▶ **EXERCISE DIRECTIONS**: In the entries below, spot each line with the word "computer" and copy it.

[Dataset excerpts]
--------
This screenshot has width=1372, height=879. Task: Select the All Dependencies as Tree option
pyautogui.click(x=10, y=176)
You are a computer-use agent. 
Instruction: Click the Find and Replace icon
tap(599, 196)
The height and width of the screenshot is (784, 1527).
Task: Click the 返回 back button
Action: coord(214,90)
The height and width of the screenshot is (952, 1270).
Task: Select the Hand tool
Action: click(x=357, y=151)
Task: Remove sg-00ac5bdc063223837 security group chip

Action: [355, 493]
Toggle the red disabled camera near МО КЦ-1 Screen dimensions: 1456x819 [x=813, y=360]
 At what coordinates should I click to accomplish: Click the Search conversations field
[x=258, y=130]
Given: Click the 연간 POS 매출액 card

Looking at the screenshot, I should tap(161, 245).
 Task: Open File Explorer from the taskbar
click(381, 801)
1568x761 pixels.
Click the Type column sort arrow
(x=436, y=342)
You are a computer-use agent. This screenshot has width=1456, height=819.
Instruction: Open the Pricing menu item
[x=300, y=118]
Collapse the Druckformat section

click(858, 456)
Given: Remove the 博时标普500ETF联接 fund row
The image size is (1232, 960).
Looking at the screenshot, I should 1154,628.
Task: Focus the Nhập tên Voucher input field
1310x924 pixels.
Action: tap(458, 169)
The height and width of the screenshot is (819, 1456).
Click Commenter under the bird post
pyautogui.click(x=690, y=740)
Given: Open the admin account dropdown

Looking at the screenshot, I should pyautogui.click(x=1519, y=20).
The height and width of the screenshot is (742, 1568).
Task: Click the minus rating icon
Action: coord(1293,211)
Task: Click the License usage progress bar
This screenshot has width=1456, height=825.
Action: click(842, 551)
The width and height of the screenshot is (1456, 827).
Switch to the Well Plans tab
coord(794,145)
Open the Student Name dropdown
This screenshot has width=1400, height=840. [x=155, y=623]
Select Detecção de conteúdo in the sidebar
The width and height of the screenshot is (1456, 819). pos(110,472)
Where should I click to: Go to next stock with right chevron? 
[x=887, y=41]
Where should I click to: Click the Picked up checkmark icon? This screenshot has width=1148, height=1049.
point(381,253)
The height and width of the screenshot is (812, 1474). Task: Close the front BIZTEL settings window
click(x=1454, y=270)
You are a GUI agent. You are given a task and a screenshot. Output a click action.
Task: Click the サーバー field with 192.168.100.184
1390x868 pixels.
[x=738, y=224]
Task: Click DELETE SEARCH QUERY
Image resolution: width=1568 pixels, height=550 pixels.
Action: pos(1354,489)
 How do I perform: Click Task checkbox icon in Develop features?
--------
▶ **RESPONSE TO THE EXERCISE**:
You are a computer-use agent. 
You are a computer-use agent. This screenshot has width=1456, height=819.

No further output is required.